The Lifelong Grief of Losing a Parent
My firsthand experience is nothing like any description
I lost my dad when I was 10. It was sudden. In the middle of the night, he was rushed to the hospital for acute appendicitis. A few days after, he died. I was young, but I understood the concept of death from TV shows. Death means you don’t get to see the person anymore; you don’t share memories anymore. The dead are removed from any future moment of your life. But I didn’t feel sad, not immediately. When he was alive, we didn’t spend much time together. He was largely absent in my childhood. I had a few outings with him, going to the flea market once, going to Shek O beach several times, going to his office for the first time a few days before his death — and that was all I could remember. I didn’t know him as a person, but more of a fictional character from the descriptions my mum gave me. I know he loved to drink beer and Hong Kong style milk tea. I know he loved hanging out with his friends more than coming home. I know he loved Kowloon more than Hong Kong Island. I know many facts about him.

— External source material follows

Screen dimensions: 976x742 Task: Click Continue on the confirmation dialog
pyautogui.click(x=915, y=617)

My mum took me to a counsellor not long after. It was a standard session for helping children with the loss of a parent or a relative. I can’t recall what I said to the counsellor. I probably just talked through my outlook on life and assured her that I understood the impact on my life and that I was neither depressed nor suicidal. Life went on, with my mum struggling financially to provide for my then 2-year-old brother and me. It was not easy for her, but she managed to shield us from the instabilities in the system as much as possible. Several months later, I carved the sentence “I miss you, dad” on my wardrobe. I thought I missed him. I probably did, but in the sense of missing something you are used to having in your life, like the dining table you placed your dinner on every day. It was a sense of loss. It was mild but persistent.
Back in the counselling session, the counsellor gave me a leaflet that described the five stages of grief: denial, anger, bargaining, depression, and acceptance. As a student whose job was to learn from teachers and textbooks, naturally I tried to understand the grief model. I tried to make sense of my feelings, which was not much. Wasn’t it normal to feel really sad? I needed to feel really sad. I needed to identify when I felt these emotions. By the time I got into secondary school, I had convinced myself to be sad about losing my dad, and I felt worse than I should have. I was sad because I couldn’t have a dad like other children. I wanted to have a normal family.

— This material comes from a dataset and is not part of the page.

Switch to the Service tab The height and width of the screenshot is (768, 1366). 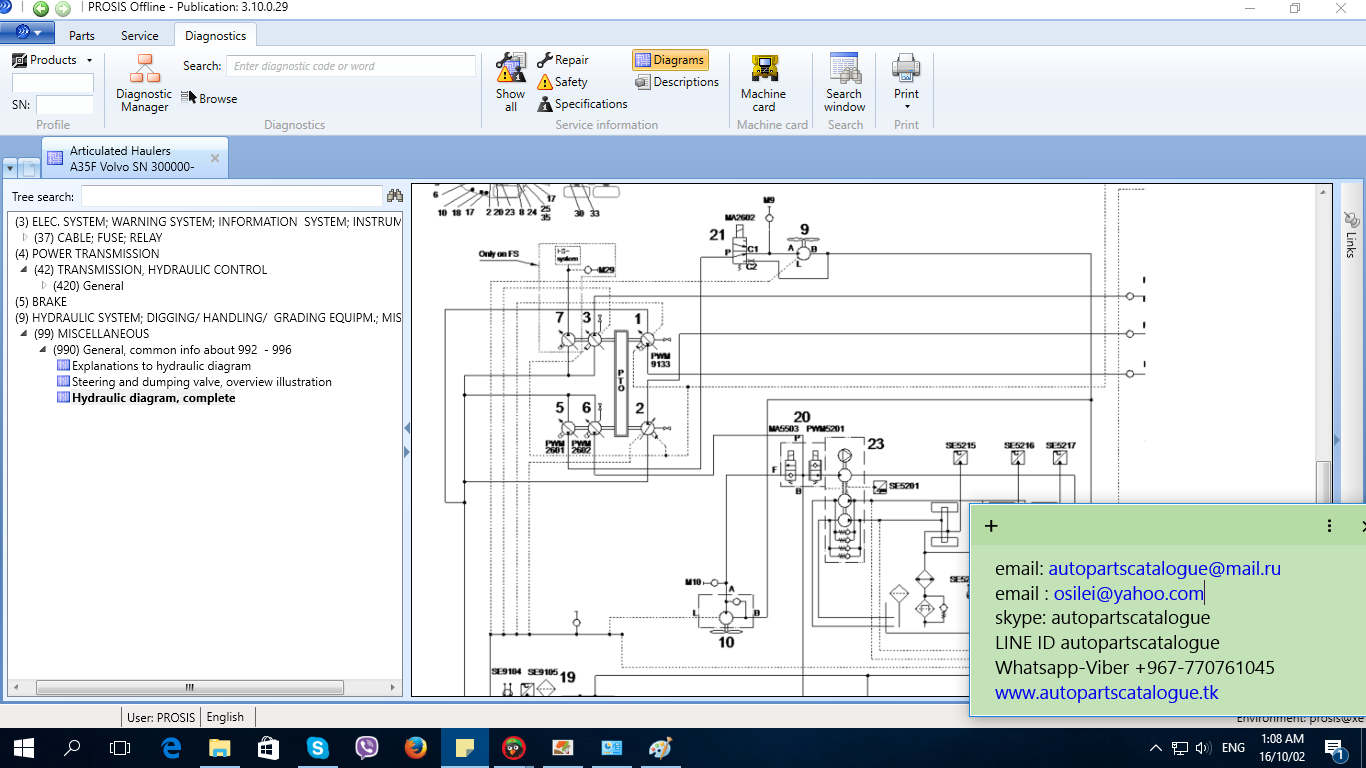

Eventually, I moved on from that sadness. I started not to feel any impact of not having another parent because he was not there most of the time in my childhood anyway. I accepted that my family would never be the same as most. It was what it was. Life was as good as it could have been, and I no longer missed my dad. He barely came to my mind once I’ve outgrown the puberty emotional rollercoaster around 18.
That was until I reached 28. One day, my Facebook feed became populated by wedding and baby photos of colleagues and schoolmates. I had been in a stable relationship for some time. I started thinking about children and what memories I would share with them. A few years prior, I had moved away from my mum’s on Hong Kong Island to Kowloon because it was an affordable area with a reasonable commute time to my workplace, and many 60-year-old buildings were still standing. I started walking around often to acquaint myself with many parts of Kowloon. I enjoyed the remaining bits of old Hong Kong I could see. It’s only past my 28th when I started thinking of my future children did I start wondering about these on my walks: sometimes I wondered what my dad would think of the Kowloon now. I wondered what he would say about the quality of the snack shops in Mong Kok. I wondered what conversations we could have. The realisation of the impossibility of knowing these subtle details about my dad dawned on me. I finally felt grief 18 years after his passing.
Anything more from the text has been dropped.